Aufgabe:
Welche Bauteile nennt die Überschrift des folgenden Verkaufsangebots für PC-Hardware?

Lesetext:

========

# core2quad q6600 (s.775) inkl sli mainboard, wakühler und 4gb ddr2 ram



## Fraggerick (11. Februar 2012)

*core2quad q6600 (s.775) inkl sli mainboard, wakühler und 4gb ddr2 ram*

Moinsen 

Bevor ich es auf ebay kloppe (wohl morgen mittag/abend) geb ich euch die chance 

zum verkauf stehen:

ein* intel core2quad q6600 mit 2,4ghz und 4 kernen für den sockel 775*. Der gute ist im g0-stepping. Der geneigt leser weis, was das bedeutet. desswegen spar ich mir auch lügen wie "die cpu wurde nie übertaktet".

sie läuft 100% stabil @3,2 ghz. war bei mir allerdings IMMER wassergekühlt, und NIE wärmer als 50grad. die meiste Zeit (also etwa 90% ) lief sie allerdings auf 2,4ghz, mehr leistung brauchte ich eigentlich nie. (nur für bf3 in ultra reichts dann nicht, desswegen lief er da dann auch mit 3,2ghz)

passend dazu ein *MSI P7N SLI Diamond*. Das board bietet SLI dank NVIDIA® nForce 780i SLI+570i SLI. 
hat leider eine* kleine macke*: manchmal bootet der pc nicht. die lüfter laufen, der rest ist tot. ich habs auf das mainboard eingrenzen können. ich vermute das die biosbatterie leer ist.
mein rechner hängt an einer steckdosenleiste, die nachts aus ist. wenn ich dann nach der nacht den rechner an mache, kann es sein das er eigenartige dinge im bios stehen hat, und dann nicht bootet. wenn man den rechner dann aus und wieder an macht, bootet er, sagt aber das man bitte mit f2 die failsafe bios einstellungen laden soll. wenn man das macht, läuft der rechner wieder wie eine eins...

========

Gezeigte Daten:
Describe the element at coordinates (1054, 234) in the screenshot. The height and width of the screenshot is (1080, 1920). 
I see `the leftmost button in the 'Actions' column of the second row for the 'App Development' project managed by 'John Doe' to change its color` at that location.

========

Lösung:
- Core2Quad Q6600 (Sockel 775)
- SLI-Mainboard
- Wasserkühler
- 4 GB DDR2-RAM